OP-Journal 2018; 34(02): 118-126
DOI: 10.1055/a-0574-3131
Fachwissen
Georg Thieme Verlag KG Stuttgart · New York

Zervikale Rückenmarkverletzungen bei vorbestehender Spinalkanalstenose

Cervical Injuries to the Spinal Cord with Prior Stenosis of the Spinal Canal
Chris Schulz
,
René Mathieu
,
Uwe Max Mauer
Further Information

Publication History

Publication Date:
10 August 2018 (online)

Zusammenfassung

Das Risikopotenzial eines Patienten mit asymptomatischer zSKS eine zRMV zu erleiden, ist nicht relevant erhöht. Gemessen an der perioperativen Morbidität und Mortalität zervikaler Dekompressions- und Fusionseingriffe sind prophylaktische Operationen für diese Subgruppe nicht zu empfehlen.
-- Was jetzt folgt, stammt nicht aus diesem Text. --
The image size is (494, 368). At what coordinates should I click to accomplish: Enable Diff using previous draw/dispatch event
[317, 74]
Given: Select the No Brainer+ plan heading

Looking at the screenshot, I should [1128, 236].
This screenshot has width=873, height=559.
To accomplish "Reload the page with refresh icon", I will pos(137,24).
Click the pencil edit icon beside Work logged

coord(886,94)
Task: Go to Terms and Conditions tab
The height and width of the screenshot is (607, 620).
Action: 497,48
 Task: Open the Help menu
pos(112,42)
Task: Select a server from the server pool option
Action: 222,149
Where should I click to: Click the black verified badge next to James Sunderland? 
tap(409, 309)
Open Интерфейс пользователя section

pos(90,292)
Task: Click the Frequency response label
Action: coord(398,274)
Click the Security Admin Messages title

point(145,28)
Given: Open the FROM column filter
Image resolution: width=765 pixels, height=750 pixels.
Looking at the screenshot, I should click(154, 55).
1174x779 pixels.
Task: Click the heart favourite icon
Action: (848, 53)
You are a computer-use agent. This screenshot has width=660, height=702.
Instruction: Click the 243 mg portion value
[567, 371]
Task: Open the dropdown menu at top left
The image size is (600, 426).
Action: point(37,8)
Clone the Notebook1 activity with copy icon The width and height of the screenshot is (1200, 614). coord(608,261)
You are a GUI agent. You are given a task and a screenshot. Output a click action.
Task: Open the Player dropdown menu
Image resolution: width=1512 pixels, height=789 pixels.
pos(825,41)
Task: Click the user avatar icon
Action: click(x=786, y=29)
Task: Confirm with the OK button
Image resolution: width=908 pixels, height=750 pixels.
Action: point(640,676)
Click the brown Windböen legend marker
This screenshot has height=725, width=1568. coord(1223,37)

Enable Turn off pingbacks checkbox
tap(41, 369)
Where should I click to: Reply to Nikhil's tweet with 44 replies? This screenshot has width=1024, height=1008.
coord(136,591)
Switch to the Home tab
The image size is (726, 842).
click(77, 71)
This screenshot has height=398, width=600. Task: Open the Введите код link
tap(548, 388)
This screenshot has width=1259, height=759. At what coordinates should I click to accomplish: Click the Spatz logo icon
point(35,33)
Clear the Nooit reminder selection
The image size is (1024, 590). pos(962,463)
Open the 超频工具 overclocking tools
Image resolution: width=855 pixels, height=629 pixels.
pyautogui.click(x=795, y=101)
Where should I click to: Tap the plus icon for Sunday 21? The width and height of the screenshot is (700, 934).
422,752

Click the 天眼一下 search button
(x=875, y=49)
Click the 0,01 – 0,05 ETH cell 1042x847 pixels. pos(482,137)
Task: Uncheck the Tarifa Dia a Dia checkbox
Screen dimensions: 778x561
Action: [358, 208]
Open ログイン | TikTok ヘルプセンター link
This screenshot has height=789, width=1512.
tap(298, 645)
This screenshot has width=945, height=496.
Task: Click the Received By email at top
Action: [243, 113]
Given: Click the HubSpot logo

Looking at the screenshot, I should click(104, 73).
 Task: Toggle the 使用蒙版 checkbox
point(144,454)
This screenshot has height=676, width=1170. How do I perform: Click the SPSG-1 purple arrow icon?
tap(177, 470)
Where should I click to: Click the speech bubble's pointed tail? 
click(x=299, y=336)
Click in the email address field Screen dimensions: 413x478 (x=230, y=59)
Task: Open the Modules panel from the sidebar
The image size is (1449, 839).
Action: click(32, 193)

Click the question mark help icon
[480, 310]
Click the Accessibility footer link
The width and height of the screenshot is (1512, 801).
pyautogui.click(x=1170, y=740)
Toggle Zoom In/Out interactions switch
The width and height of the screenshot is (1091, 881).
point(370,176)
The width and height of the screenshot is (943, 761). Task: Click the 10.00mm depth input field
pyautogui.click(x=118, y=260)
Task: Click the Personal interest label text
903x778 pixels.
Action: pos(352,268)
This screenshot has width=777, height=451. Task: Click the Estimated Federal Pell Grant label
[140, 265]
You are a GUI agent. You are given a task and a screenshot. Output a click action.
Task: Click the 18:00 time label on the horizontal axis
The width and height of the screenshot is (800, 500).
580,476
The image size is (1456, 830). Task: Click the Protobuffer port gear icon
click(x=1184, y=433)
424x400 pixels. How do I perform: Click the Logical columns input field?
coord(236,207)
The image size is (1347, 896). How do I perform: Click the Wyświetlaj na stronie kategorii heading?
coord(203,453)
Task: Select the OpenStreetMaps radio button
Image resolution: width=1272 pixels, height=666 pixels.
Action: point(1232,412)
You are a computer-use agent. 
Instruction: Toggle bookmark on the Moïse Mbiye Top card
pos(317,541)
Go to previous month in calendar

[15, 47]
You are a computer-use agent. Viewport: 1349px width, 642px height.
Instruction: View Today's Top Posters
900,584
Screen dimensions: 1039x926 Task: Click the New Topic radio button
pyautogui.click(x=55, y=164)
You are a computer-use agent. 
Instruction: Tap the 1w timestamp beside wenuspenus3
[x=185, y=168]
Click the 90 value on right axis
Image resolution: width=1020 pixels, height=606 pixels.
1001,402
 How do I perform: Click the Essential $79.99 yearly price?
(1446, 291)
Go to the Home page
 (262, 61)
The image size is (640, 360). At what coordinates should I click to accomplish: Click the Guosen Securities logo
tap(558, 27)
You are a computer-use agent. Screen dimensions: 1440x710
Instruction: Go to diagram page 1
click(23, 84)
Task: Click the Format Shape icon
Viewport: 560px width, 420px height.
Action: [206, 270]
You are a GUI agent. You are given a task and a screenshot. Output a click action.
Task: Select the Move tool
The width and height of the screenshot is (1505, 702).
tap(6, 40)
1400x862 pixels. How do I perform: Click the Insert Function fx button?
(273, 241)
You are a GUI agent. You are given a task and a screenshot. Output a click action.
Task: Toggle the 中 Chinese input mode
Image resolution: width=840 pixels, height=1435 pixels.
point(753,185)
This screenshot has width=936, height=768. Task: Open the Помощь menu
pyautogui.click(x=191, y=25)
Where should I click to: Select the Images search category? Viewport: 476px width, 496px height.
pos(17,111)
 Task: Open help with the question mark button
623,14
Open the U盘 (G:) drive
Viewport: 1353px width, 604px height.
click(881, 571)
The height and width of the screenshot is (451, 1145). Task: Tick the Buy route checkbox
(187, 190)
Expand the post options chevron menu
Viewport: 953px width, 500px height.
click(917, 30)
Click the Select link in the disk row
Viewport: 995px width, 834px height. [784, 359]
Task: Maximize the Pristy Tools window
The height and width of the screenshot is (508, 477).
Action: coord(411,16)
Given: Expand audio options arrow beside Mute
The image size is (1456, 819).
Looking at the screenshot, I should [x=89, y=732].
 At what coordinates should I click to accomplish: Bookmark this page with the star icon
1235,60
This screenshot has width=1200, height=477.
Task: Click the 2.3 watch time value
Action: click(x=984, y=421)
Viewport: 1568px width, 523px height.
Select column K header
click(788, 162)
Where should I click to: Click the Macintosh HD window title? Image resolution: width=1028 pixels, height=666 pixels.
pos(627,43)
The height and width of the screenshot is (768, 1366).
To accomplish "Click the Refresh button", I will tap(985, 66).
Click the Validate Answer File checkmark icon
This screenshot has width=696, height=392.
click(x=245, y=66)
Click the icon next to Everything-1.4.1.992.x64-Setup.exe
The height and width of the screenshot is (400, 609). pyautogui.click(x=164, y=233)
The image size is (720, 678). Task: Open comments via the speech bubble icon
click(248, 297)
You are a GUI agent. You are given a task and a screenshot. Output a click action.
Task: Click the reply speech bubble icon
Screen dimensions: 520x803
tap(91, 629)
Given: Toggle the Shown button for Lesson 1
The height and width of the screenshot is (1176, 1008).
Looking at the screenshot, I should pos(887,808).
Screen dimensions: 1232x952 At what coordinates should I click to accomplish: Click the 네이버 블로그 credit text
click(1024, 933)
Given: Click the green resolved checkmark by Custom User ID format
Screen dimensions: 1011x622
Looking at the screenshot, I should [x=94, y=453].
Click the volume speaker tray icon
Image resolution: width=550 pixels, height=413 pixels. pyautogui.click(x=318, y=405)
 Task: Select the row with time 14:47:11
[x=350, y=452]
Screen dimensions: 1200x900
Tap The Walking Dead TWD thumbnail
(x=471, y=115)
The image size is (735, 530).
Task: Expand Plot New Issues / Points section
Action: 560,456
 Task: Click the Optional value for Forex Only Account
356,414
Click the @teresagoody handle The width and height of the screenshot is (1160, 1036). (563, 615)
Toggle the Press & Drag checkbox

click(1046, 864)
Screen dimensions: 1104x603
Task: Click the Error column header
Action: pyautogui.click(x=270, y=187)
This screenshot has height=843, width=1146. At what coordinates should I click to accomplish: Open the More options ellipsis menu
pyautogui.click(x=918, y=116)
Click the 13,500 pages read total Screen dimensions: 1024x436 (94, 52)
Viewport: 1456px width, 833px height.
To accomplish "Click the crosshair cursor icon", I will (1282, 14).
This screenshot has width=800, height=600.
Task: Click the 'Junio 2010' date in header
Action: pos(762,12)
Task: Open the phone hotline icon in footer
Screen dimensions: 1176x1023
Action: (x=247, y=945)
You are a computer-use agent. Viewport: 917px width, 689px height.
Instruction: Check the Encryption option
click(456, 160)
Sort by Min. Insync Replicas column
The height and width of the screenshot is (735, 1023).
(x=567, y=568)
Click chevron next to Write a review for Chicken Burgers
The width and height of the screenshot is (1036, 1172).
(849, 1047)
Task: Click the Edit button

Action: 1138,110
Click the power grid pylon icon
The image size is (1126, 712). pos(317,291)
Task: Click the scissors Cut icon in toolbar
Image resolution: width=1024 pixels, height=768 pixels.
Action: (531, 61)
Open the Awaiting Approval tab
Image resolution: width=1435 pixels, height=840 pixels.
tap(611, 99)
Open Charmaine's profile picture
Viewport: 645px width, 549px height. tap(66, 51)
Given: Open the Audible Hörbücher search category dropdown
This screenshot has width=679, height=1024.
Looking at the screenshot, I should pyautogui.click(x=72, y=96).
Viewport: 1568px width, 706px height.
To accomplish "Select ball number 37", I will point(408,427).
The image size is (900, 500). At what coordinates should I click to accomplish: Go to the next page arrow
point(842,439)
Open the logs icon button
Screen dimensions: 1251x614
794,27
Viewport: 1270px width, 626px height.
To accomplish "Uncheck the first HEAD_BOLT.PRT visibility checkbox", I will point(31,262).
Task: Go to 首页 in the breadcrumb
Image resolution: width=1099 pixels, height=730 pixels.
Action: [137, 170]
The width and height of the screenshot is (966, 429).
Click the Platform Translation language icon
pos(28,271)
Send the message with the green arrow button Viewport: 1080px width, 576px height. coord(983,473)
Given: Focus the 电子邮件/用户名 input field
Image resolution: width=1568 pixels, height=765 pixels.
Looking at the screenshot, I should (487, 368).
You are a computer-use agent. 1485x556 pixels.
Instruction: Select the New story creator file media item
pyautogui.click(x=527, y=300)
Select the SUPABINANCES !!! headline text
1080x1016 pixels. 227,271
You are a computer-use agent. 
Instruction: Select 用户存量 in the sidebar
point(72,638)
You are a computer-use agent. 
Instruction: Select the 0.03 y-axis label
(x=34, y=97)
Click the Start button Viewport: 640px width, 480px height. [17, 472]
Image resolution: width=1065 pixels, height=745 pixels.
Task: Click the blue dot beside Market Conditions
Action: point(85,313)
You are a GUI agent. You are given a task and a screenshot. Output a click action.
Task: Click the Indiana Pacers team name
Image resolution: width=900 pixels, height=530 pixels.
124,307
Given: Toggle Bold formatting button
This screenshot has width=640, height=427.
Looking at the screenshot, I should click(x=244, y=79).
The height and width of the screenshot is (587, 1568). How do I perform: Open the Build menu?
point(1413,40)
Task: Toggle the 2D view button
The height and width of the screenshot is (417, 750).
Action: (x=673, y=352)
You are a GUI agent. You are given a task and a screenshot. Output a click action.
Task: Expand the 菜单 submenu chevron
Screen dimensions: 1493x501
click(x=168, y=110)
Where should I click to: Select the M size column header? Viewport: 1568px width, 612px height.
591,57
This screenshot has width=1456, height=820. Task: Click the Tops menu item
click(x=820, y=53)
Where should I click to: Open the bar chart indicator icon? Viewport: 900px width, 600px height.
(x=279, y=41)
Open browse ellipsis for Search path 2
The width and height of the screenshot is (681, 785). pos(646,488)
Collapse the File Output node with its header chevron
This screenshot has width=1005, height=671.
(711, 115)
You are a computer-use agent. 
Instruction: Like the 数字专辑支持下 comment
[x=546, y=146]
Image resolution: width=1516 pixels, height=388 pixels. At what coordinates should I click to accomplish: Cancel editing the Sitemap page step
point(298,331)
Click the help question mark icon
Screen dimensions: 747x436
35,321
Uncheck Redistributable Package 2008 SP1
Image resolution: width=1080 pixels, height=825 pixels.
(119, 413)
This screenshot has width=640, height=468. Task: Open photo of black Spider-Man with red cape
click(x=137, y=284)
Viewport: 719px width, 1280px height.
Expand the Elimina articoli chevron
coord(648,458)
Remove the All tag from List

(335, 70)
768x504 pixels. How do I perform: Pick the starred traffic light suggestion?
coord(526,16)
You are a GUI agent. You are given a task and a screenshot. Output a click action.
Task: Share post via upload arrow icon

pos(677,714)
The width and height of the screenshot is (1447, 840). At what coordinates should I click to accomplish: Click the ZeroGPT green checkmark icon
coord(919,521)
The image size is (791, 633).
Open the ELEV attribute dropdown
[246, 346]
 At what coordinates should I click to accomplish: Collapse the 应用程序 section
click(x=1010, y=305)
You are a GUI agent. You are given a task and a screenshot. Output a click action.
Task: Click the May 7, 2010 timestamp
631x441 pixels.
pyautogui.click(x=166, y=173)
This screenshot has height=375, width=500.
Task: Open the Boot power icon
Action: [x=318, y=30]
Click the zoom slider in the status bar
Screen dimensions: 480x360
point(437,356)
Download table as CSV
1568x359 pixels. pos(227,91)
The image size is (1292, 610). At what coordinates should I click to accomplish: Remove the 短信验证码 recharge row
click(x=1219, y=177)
Bei symptomatischen, insbesondere myelopathischen Patienten mit zSKS steigt einerseits die Sturzgefahr (als Folge der ataktischen Gangstörung), und die Prognose eines zRMV mit zSKS ist erwiesenermaßen schlechter als ohne additive zSKS. Somit sollten symptomatische Patienten mit zSKS insbesondere bei Versagen konservativer Maßnahmen und Progredienz der neurologischen Störungen oder auffälligen elektrophysiologischen Befunden eher einer elektiven Dekompression zugeführt werden. Bei milder zRMV (ASIA >D) kann zunächst ein konservativer Therapieversuch unternommen werden. Bei symptomatischer zRMV (ASIA C oder schlechter) und zusätzlicher zSKS geht der Trend eher hin zu dekomprimierenden Operationen, wenn in der Akut- oder frühen Frühphase nicht eindeutig eine rasche Besserung unter konservativer Therapie ersichtlich ist. Die aktuelle systematisch aufgearbeitete Studienlage zur zRMV favorisiert eine frühe OP (innerhalb von 24 h, bei zRMV mit inkompletter Neurologie sogar < 8 – 12 h). Ob dies auch für die Subgruppe von zRMV mit zSKS gilt, kann mit hochwertigen Studien und eindeutiger Evidenz noch nicht belegt werden. Für eine zervikale Dekompressionsoperation mit Duraerweiterungsplastik finden sich derzeit noch nicht genügend positive Hinweise. Zervikale Myelonverletzungen mit zSKS ziehen sehr häufig Begutachtungen nach sich. In Erwartung dessen sollten Anstrengungen unternommen werden, die initialen Befunde und den Verlauf sowie die durchgeführten Therapien möglichst lückenlos zu dokumentieren.

Abstract

Patients with asymptomatic cervical spinal stenosis do not exhibit a clinically relevant increase in the risk of cervical spinal cord injury. Prophylactic operations are not recommended for this subgroup, on account of the perioperative morbidity and mortality of cervical decompression and fusion surgery. In symptomatic patients, especially myelopathic patients with cervical spinal stenosis, the risk of falling increases (as a result of an ataxic gait) and the prognosis of a cervical spinal cord injury with cervical spinal stenosis is proven to be worse than without cervical spinal stenosis. For this reason, patients with symptomatic cervical spinal stenosis should generally be treated with elective decompression if conservative measures fail and neurological disorders worsen or electrophysiological findings are abnormal. Patients with a minor cervical spinal cord injury (ASIA Impairment Scale grade D or above) can initially receive conservative care. For symptomatic patients with a cervical spinal cord injury (ASIA Impairment Scale grade C or below) and additional cervical spinal stenosis, there is a general trend towards decompression operations if conservative treatment does not clearly result in rapid improvement during the acute or early phase. A systematic review of the current literature on cervical spinal cord injury suggests that early surgical intervention is favourable (within 24 hours; within 8 to 12 hours for cervical spinal cord injury with incomplete neurology). Whether this applies to the subgroup of cervical spinal cord injury with cervical spinal stenosis has not been proven in high quality studies and with unambiguous evidence. There are at present insufficient positive indications for cervical decompression surgery with dura enlargement. The treatment of cervical spinal cord injuries with cervical spinal stenosis often involves expert opinions. For this reason, efforts should be made to thoroughly document initial findings, the clinical course, and the treatment provided.